● DOCUMENT EXCERPT:

Private equity companies generally have a reputation for buying “distressed assets” at bargain prices, squeezing as much cash out of them while making them look as profitable as possible, then selling out for a huge profit.
But the takeover of Australia’s disgraced casino operator Crown Resorts by US private equity behemoth the Blackstone Group may be the best option available to Crown’s shareholders, the governments that benefit from gambling revenue, and the community that suffers the consequences of problem gambling.
The board of Crown Resorts has recommended Blackstone’s A$9 billion offer for total ownership, subject to approval from the federal Foreign Investment Review Board and state gaming regulators in New South Wales, Victoria and Western Australia.
The astonishing ethical and moral depths Crown plumbed in its pursuit of profit means that this may be one of those rare occasions where private equity’s financial and (particularly) non-financial engineering leads to a net positive outcome for the wider community.

● PROVIDED DATA:
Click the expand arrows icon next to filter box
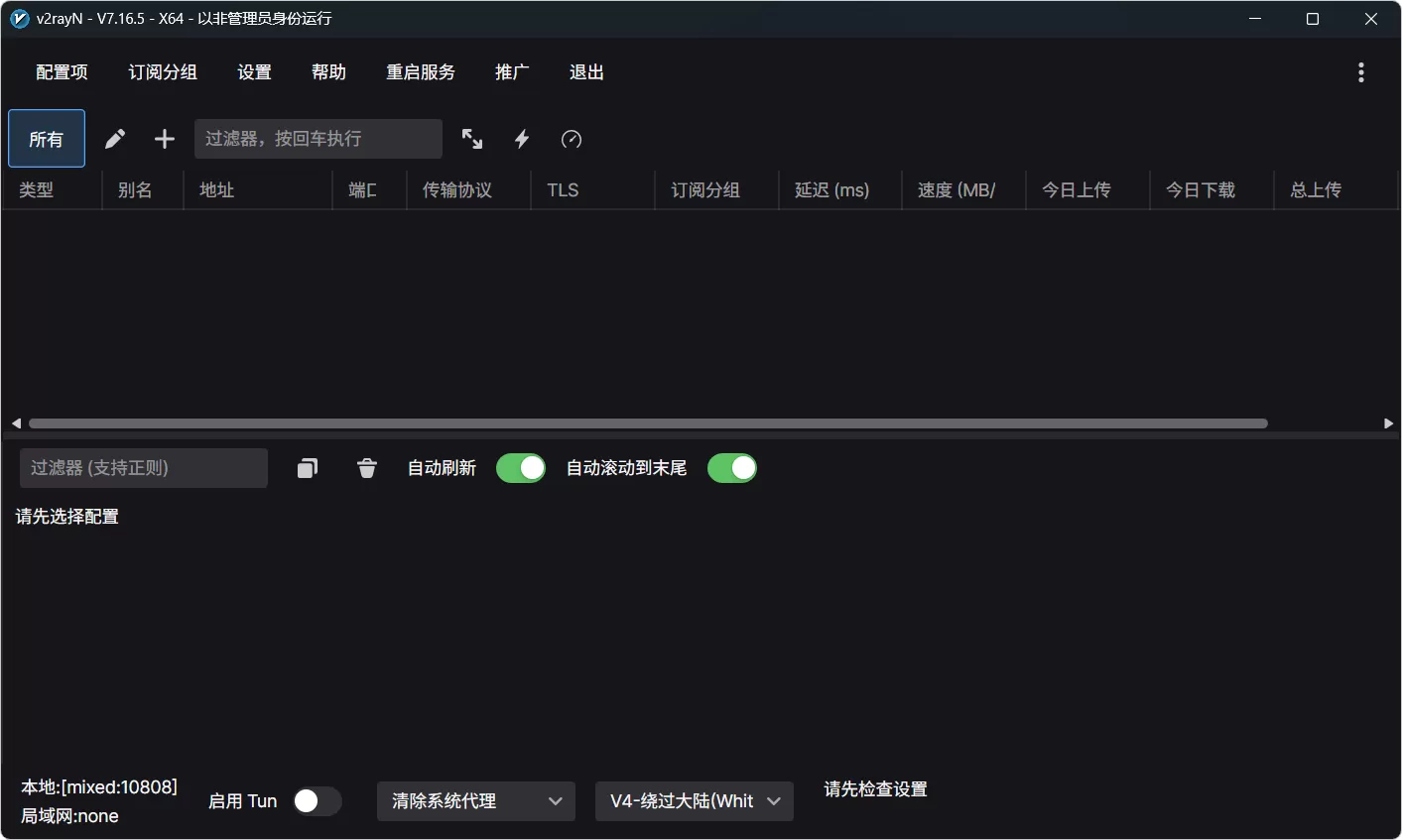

● WORK REQUIRED: Copy word for word the passage of the article on the Crown Resorts takeover starting at "Private equity companies" and ending at "a huge profit.". Rely only on the article about the Crown Resorts takeover, not on the data.

● WORKED ANSWER:
Private equity companies generally have a reputation for buying “distressed assets” at bargain prices, squeezing as much cash out of them while making them look as profitable as possible, then selling out for a huge profit.